> **Task to complete**: Your answer should repeat every record verbatim.

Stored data
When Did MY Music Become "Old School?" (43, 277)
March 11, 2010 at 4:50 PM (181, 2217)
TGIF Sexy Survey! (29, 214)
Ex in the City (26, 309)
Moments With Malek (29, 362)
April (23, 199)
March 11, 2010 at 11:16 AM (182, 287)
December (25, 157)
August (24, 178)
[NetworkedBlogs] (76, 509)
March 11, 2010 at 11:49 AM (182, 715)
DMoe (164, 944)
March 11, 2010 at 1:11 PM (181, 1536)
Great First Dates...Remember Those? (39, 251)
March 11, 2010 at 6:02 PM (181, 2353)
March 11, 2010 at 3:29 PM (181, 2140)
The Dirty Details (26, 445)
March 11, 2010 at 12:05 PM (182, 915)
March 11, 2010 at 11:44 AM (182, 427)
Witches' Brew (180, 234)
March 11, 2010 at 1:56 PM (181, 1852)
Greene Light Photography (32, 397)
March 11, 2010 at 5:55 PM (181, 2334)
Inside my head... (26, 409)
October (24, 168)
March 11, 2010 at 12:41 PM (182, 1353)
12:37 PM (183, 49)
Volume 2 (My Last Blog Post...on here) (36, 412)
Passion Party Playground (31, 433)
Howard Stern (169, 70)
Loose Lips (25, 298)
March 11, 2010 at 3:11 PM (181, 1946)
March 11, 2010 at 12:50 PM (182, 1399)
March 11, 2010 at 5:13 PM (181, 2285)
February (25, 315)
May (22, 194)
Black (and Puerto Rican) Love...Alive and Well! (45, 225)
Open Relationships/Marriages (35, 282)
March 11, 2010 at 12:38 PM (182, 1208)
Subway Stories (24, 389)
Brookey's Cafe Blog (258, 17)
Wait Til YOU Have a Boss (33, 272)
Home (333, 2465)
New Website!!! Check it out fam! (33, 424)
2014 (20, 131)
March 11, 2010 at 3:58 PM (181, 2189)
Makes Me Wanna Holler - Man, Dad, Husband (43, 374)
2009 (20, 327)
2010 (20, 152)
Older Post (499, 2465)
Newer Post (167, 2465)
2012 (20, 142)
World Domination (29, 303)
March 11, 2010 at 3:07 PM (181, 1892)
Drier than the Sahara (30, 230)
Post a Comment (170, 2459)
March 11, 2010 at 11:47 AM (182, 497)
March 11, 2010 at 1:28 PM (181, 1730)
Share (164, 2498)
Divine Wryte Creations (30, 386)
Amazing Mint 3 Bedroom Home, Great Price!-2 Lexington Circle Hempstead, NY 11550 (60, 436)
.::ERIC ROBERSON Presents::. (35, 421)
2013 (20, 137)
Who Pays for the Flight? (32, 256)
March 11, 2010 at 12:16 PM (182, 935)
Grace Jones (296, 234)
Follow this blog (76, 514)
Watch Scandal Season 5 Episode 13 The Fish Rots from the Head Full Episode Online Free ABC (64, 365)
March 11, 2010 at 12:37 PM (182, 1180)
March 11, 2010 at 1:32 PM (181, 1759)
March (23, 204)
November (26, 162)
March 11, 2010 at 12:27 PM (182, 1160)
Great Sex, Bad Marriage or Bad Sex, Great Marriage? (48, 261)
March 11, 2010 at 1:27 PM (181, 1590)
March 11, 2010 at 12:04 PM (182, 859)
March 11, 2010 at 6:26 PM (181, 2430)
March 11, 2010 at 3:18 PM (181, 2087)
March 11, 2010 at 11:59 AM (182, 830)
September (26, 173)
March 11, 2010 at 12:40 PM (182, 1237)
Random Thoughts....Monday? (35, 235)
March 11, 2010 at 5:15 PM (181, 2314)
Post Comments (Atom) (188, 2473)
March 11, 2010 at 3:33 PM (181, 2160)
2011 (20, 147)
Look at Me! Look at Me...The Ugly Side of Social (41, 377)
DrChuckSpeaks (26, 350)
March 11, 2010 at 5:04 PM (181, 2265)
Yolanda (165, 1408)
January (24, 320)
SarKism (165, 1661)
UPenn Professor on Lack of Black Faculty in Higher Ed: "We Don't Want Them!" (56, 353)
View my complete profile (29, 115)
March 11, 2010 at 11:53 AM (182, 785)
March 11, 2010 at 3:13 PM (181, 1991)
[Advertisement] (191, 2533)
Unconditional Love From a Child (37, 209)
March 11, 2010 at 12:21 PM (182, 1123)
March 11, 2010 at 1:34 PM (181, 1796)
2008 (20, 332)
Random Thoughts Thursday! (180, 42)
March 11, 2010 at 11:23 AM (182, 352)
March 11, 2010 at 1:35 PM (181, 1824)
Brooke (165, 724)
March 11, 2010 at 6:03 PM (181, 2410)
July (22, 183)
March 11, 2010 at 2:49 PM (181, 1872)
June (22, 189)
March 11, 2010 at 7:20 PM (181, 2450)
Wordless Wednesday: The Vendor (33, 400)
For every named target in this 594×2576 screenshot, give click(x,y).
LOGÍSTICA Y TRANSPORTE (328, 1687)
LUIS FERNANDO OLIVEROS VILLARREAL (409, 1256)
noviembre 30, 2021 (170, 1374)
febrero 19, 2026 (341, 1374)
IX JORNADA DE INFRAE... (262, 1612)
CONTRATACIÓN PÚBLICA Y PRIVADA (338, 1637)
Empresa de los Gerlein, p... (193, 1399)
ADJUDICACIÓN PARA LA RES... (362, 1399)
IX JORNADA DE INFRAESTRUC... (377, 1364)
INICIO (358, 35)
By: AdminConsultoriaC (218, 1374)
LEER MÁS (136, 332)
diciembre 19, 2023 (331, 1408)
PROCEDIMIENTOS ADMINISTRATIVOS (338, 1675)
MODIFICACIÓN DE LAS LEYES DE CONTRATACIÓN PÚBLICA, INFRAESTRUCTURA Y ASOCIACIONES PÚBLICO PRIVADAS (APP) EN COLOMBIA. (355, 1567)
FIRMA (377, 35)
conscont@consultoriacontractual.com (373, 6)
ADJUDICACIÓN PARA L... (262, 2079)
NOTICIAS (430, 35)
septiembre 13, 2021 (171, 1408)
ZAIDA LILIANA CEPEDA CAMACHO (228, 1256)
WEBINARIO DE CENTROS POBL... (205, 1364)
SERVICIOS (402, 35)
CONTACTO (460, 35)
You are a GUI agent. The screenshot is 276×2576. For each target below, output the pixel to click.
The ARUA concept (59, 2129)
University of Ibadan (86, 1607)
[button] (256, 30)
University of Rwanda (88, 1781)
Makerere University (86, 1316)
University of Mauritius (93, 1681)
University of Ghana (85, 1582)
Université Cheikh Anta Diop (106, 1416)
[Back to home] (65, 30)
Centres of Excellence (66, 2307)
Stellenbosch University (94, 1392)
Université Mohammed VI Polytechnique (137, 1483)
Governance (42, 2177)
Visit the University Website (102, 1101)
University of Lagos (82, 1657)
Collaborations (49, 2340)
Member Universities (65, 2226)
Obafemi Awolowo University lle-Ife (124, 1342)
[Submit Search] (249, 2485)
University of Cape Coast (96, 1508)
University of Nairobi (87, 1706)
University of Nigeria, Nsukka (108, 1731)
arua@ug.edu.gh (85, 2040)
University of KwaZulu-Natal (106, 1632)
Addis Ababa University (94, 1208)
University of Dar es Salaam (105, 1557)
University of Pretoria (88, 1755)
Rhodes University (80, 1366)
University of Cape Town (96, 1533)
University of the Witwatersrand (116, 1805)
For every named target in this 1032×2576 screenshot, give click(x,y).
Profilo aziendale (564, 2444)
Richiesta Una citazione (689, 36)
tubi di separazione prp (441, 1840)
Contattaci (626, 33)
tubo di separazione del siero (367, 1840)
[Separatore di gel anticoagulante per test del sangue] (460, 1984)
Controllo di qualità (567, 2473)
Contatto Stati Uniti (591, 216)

> **Exercise output**:
When Did MY Music Become "Old School?" (43, 277)
March 11, 2010 at 4:50 PM (181, 2217)
TGIF Sexy Survey! (29, 214)
Ex in the City (26, 309)
Moments With Malek (29, 362)
April (23, 199)
March 11, 2010 at 11:16 AM (182, 287)
December (25, 157)
August (24, 178)
[NetworkedBlogs] (76, 509)
March 11, 2010 at 11:49 AM (182, 715)
DMoe (164, 944)
March 11, 2010 at 1:11 PM (181, 1536)
Great First Dates...Remember Those? (39, 251)
March 11, 2010 at 6:02 PM (181, 2353)
March 11, 2010 at 3:29 PM (181, 2140)
The Dirty Details (26, 445)
March 11, 2010 at 12:05 PM (182, 915)
March 11, 2010 at 11:44 AM (182, 427)
Witches' Brew (180, 234)
March 11, 2010 at 1:56 PM (181, 1852)
Greene Light Photography (32, 397)
March 11, 2010 at 5:55 PM (181, 2334)
Inside my head... (26, 409)
October (24, 168)
March 11, 2010 at 12:41 PM (182, 1353)
12:37 PM (183, 49)
Volume 2 (My Last Blog Post...on here) (36, 412)
Passion Party Playground (31, 433)
Howard Stern (169, 70)
Loose Lips (25, 298)
March 11, 2010 at 3:11 PM (181, 1946)
March 11, 2010 at 12:50 PM (182, 1399)
March 11, 2010 at 5:13 PM (181, 2285)
February (25, 315)
May (22, 194)
Black (and Puerto Rican) Love...Alive and Well! (45, 225)
Open Relationships/Marriages (35, 282)
March 11, 2010 at 12:38 PM (182, 1208)
Subway Stories (24, 389)
Brookey's Cafe Blog (258, 17)
Wait Til YOU Have a Boss (33, 272)
Home (333, 2465)
New Website!!! Check it out fam! (33, 424)
2014 (20, 131)
March 11, 2010 at 3:58 PM (181, 2189)
Makes Me Wanna Holler - Man, Dad, Husband (43, 374)
2009 (20, 327)
2010 (20, 152)
Older Post (499, 2465)
Newer Post (167, 2465)
2012 (20, 142)
World Domination (29, 303)
March 11, 2010 at 3:07 PM (181, 1892)
Drier than the Sahara (30, 230)
Post a Comment (170, 2459)
March 11, 2010 at 11:47 AM (182, 497)
March 11, 2010 at 1:28 PM (181, 1730)
Share (164, 2498)
Divine Wryte Creations (30, 386)
Amazing Mint 3 Bedroom Home, Great Price!-2 Lexington Circle Hempstead, NY 11550 (60, 436)
.::ERIC ROBERSON Presents::. (35, 421)
2013 (20, 137)
Who Pays for the Flight? (32, 256)
March 11, 2010 at 12:16 PM (182, 935)
Grace Jones (296, 234)
Follow this blog (76, 514)
Watch Scandal Season 5 Episode 13 The Fish Rots from the Head Full Episode Online Free ABC (64, 365)
March 11, 2010 at 12:37 PM (182, 1180)
March 11, 2010 at 1:32 PM (181, 1759)
March (23, 204)
November (26, 162)
March 11, 2010 at 12:27 PM (182, 1160)
Great Sex, Bad Marriage or Bad Sex, Great Marriage? (48, 261)
March 11, 2010 at 1:27 PM (181, 1590)
March 11, 2010 at 12:04 PM (182, 859)
March 11, 2010 at 6:26 PM (181, 2430)
March 11, 2010 at 3:18 PM (181, 2087)
March 11, 2010 at 11:59 AM (182, 830)
September (26, 173)
March 11, 2010 at 12:40 PM (182, 1237)
Random Thoughts....Monday? (35, 235)
March 11, 2010 at 5:15 PM (181, 2314)
Post Comments (Atom) (188, 2473)
March 11, 2010 at 3:33 PM (181, 2160)
2011 (20, 147)
Look at Me! Look at Me...The Ugly Side of Social (41, 377)
DrChuckSpeaks (26, 350)
March 11, 2010 at 5:04 PM (181, 2265)
Yolanda (165, 1408)
January (24, 320)
SarKism (165, 1661)
UPenn Professor on Lack of Black Faculty in Higher Ed: "We Don't Want Them!" (56, 353)
View my complete profile (29, 115)
March 11, 2010 at 11:53 AM (182, 785)
March 11, 2010 at 3:13 PM (181, 1991)
[Advertisement] (191, 2533)
Unconditional Love From a Child (37, 209)
March 11, 2010 at 12:21 PM (182, 1123)
March 11, 2010 at 1:34 PM (181, 1796)
2008 (20, 332)
Random Thoughts Thursday! (180, 42)
March 11, 2010 at 11:23 AM (182, 352)
March 11, 2010 at 1:35 PM (181, 1824)
Brooke (165, 724)
March 11, 2010 at 6:03 PM (181, 2410)
July (22, 183)
March 11, 2010 at 2:49 PM (181, 1872)
June (22, 189)
March 11, 2010 at 7:20 PM (181, 2450)
Wordless Wednesday: The Vendor (33, 400)
For every named target in this 594×2576 screenshot, give click(x,y).
LOGÍSTICA Y TRANSPORTE (328, 1687)
LUIS FERNANDO OLIVEROS VILLARREAL (409, 1256)
noviembre 30, 2021 (170, 1374)
febrero 19, 2026 (341, 1374)
IX JORNADA DE INFRAE... (262, 1612)
CONTRATACIÓN PÚBLICA Y PRIVADA (338, 1637)
Empresa de los Gerlein, p... (193, 1399)
ADJUDICACIÓN PARA LA RES... (362, 1399)
IX JORNADA DE INFRAESTRUC... (377, 1364)
INICIO (358, 35)
By: AdminConsultoriaC (218, 1374)
LEER MÁS (136, 332)
diciembre 19, 2023 (331, 1408)
PROCEDIMIENTOS ADMINISTRATIVOS (338, 1675)
MODIFICACIÓN DE LAS LEYES DE CONTRATACIÓN PÚBLICA, INFRAESTRUCTURA Y ASOCIACIONES PÚBLICO PRIVADAS (APP) EN COLOMBIA. (355, 1567)
FIRMA (377, 35)
conscont@consultoriacontractual.com (373, 6)
ADJUDICACIÓN PARA L... (262, 2079)
NOTICIAS (430, 35)
septiembre 13, 2021 (171, 1408)
ZAIDA LILIANA CEPEDA CAMACHO (228, 1256)
WEBINARIO DE CENTROS POBL... (205, 1364)
SERVICIOS (402, 35)
CONTACTO (460, 35)
You are a GUI agent. The screenshot is 276×2576. For each target below, output the pixel to click.
The ARUA concept (59, 2129)
University of Ibadan (86, 1607)
[button] (256, 30)
University of Rwanda (88, 1781)
Makerere University (86, 1316)
University of Mauritius (93, 1681)
University of Ghana (85, 1582)
Université Cheikh Anta Diop (106, 1416)
[Back to home] (65, 30)
Centres of Excellence (66, 2307)
Stellenbosch University (94, 1392)
Université Mohammed VI Polytechnique (137, 1483)
Governance (42, 2177)
Visit the University Website (102, 1101)
University of Lagos (82, 1657)
Collaborations (49, 2340)
Member Universities (65, 2226)
Obafemi Awolowo University lle-Ife (124, 1342)
[Submit Search] (249, 2485)
University of Cape Coast (96, 1508)
University of Nairobi (87, 1706)
University of Nigeria, Nsukka (108, 1731)
arua@ug.edu.gh (85, 2040)
University of KwaZulu-Natal (106, 1632)
Addis Ababa University (94, 1208)
University of Dar es Salaam (105, 1557)
University of Pretoria (88, 1755)
Rhodes University (80, 1366)
University of Cape Town (96, 1533)
University of the Witwatersrand (116, 1805)
For every named target in this 1032×2576 screenshot, give click(x,y).
Profilo aziendale (564, 2444)
Richiesta Una citazione (689, 36)
tubi di separazione prp (441, 1840)
Contattaci (626, 33)
tubo di separazione del siero (367, 1840)
[Separatore di gel anticoagulante per test del sangue] (460, 1984)
Controllo di qualità (567, 2473)
Contatto Stati Uniti (591, 216)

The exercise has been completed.